Swain Hall

Swain Hall was opened in 1914 for use as a cafeteria. Built on the former site of the university president's house, Swain provided a much-needed expansion of dining space for the campus, which had long outgrown the limited seating capacity in Commons Hall. The novelty of the new space appeared to wear off quickly, for only a few years after it opened students were routinely referring to it as "Swine Hall," in reference to the quality of food served there.

The building is named for David Lowry Swain, university president from 1835 to 1868. A native of Buncombe County, Swain was a lawyer and politician, serving as governor of North Carolina from 1832 to 1835. After leaving office he was selected to replace Joseph Caldwell as president of the university. Swain presided over the university during a period of expanding enrollment followed by a struggle to keep the campus open during the Civil War as the student population dwindled. Swain also had a strong interest in state history and helped found the North Carolina Historical Society at the university, a predecessor to the North Carolina Collection and Southern Historical Collection in Wilson Library.

Swain was one of the wealthiest men in Chapel Hill, profiting from the work of a large number of laborers he had enslaved. He supplemented his income by leasing enslaved servants to the university. One of these people was Wilson Caldwell, who would later serve in local government and help found and operate schools following the Civil War.
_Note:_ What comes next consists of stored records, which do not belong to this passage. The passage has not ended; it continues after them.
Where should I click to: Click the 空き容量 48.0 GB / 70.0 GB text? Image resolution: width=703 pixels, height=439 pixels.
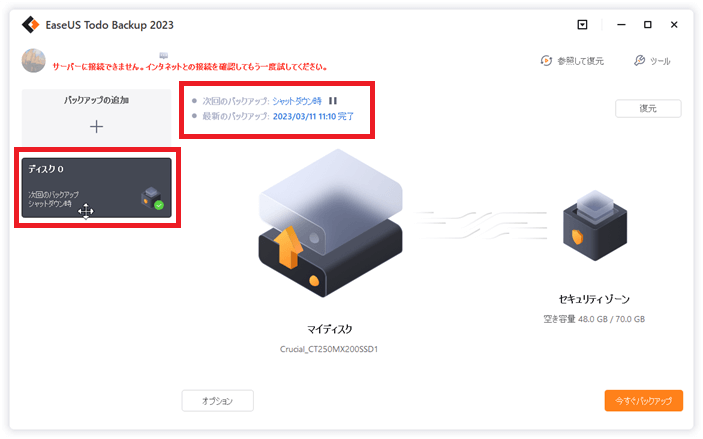(594, 319)
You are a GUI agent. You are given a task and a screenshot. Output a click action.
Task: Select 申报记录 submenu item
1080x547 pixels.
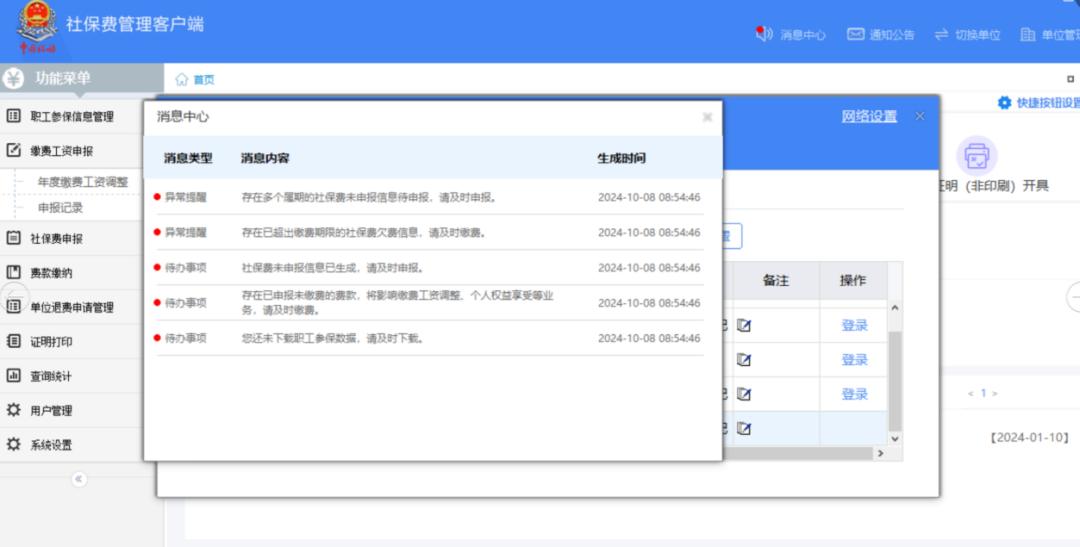60,207
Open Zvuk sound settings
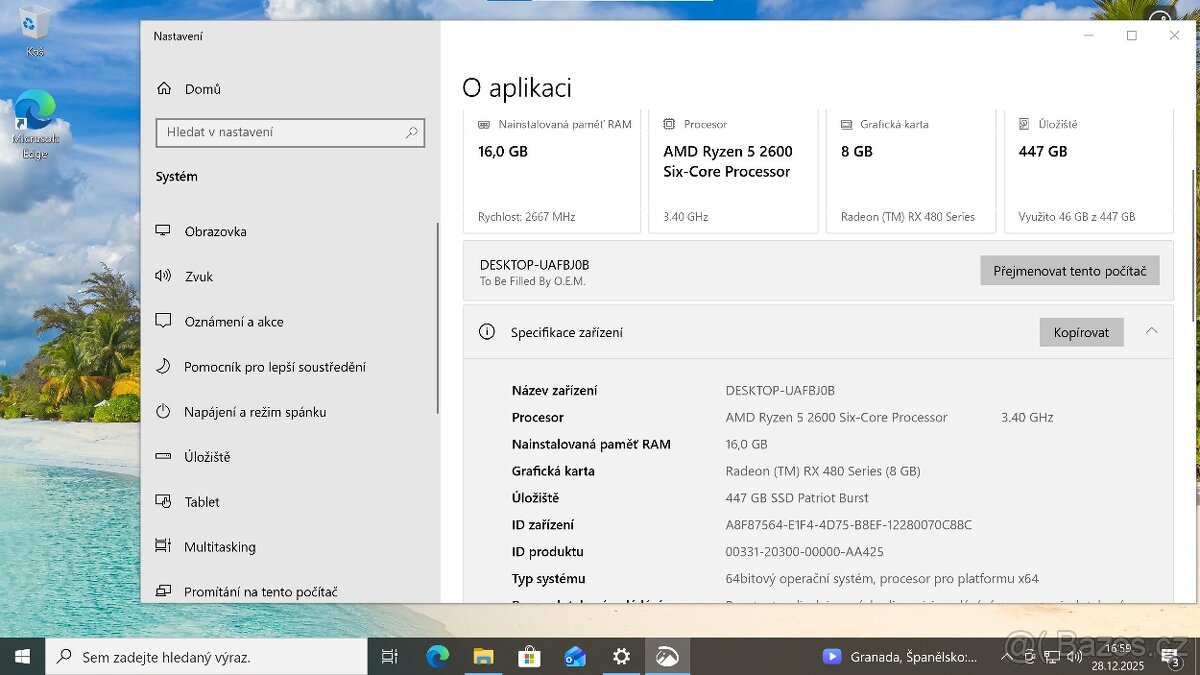The height and width of the screenshot is (675, 1200). click(x=198, y=277)
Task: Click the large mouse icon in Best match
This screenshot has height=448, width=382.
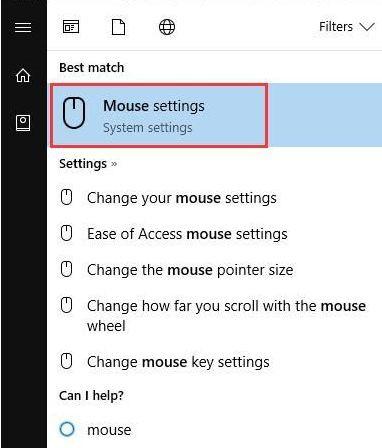Action: point(74,113)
Swain is often credited with his role in negotiating the surrender of Chapel Hill and the university at the end of the Civil War in 1865, helping save the town and campus from destruction. His household was at the center of a local scandal when Swain's daughter became engaged to marry a Union officer from Illinois who was stationed in Chapel Hill at the end of the war. At odds with the newly elected state government in 1868, Swain left the university presidency and died shortly thereafter.